I am working on capturing seasonality of time series using periodogram plot, I want to use the top ten frequency components to create the seasonality time series, so far, I plotted the periodogram:
data=elec_price[:48*365]
from scipy.signal import periodogram
f, Pxx_den = periodogram(data)
data is a one year subset of prices with 30 minutes intervals , and captured the top ten frequency components from the fourier_coefficients list after sorting it by the amplitude
fourier_coefficients=Pxx_den.tolist()
fourier_coefficients=pd.DataFrame(fourier_coefficients,columns=['amplitude'])

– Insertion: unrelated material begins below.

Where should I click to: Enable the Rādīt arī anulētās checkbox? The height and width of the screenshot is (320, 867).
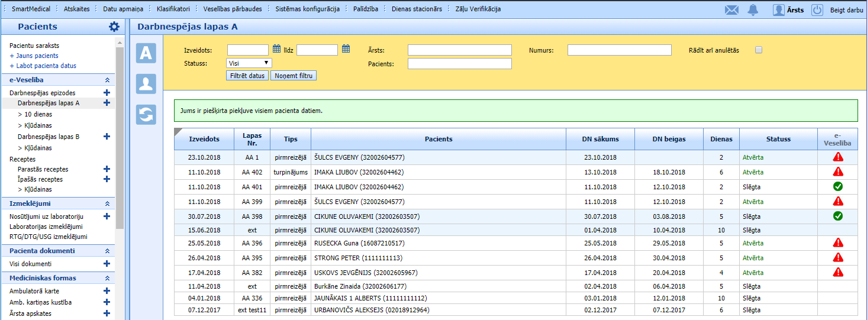[759, 50]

top frequencies with highest amplitudes are : 365,2,730,22,52,5,729,8 , what I need to do next is to use these top frequency components to get the seasonality of time series, I generated the sinusoidal waves of each frequency component, and added them together to plot the time series, thought I am not sure if this is the right way, because I remember that there should be an imaginary part of the frequency component but I cant find it from the periodogram data, secondly I am only assuming that each of these components is a sin wave.
sin_waves=fourier_coefficients.drop(columns=['frequency coneficient','amplitude']).copy()

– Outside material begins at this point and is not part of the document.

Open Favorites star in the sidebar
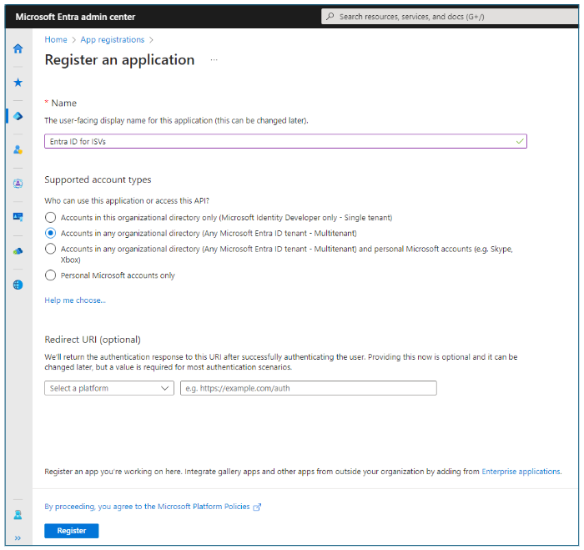The height and width of the screenshot is (550, 584). click(18, 83)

sin_waves[' sin_wave_1']=0
sin_waves[' sin_wave_2']=0
sin_waves[' sin_wave_3']=0
sin_waves[' sin_wave_4']=0
sin_waves[' sin_wave_5']=0
sin_waves[' sin_wave_6']=0
sin_waves[' sin_wave_7']=0
sin_waves[' sin_wave_8']=0
for i in range(8761):
sin_waves[' sin_wave_1'][i]= fourier_coefficients['amplitude'][365]*math.sin(math.pi*i*365/8761)
sin_waves[' sin_wave_2'][i]= fourier_coefficients['amplitude'][2]*math.sin(math.pi*i*2/8761)

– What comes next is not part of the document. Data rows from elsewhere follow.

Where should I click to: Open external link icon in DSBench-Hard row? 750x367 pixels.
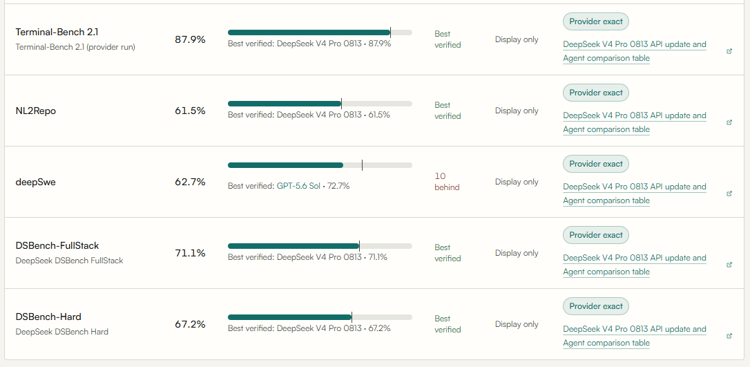[729, 336]
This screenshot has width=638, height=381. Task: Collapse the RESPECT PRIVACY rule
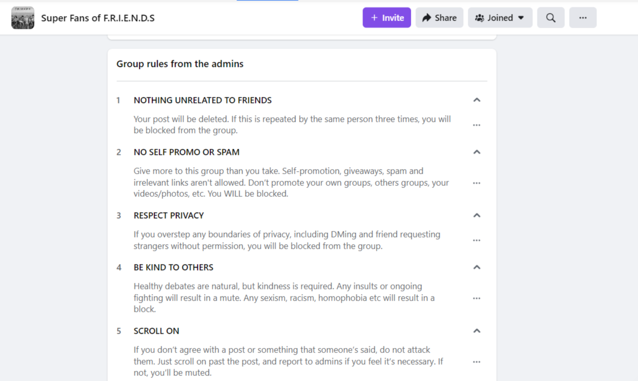click(477, 215)
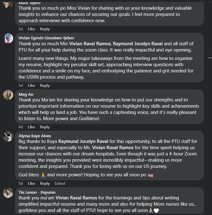Click Meg An's avatar photo
The height and width of the screenshot is (215, 212).
point(8,95)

sin_waves[' sin_wave_3'][i]= fourier_coefficients['amplitude'][730]*math.sin(math.pi*i*730/8761)
sin_waves[' sin_wave_4'][i]= fourier_coefficients['amplitude'][22]*math.sin(math.pi*i*22/8761)
sin_waves[' sin_wave_5'][i]= fourier_coefficients['amplitude'][52]*math.sin(math.pi*i*52/8761)
sin_waves[' sin_wave_6'][i]= fourier_coefficients['amplitude'][5]*math.sin(math.pi*i*5/8761)
sin_waves[' sin_wave_7'][i]= fourier_coefficients['amplitude'][729]*math.sin(math.pi*i*729/8761)
sin_waves[' sin_wave_8'][i]= fourier_coefficients['amplitude'][8]*math.sin(math.pi*i*8/8761)
sin_waves['accumulated_sin_wave']=(sin_waves[' sin_wave_1']+sin_waves[' sin_wave_2']
+ sin_waves[' sin_wave_3']+sin_waves[' sin_wave_4']+sin_waves[' sin_wave_5']+
sin_waves[' sin_wave_6']+sin_waves[' sin_wave_7']+sin_waves[' sin_wave_8'])
the 8761 is the number of samples in the data.
I then plotted sinaves['accumulated_sin_wave']
here is a plot for the seasonal components in the first year:
So, I am wondering what should I do instead of just plotting these sin waves to capture the real components of the top frequencies.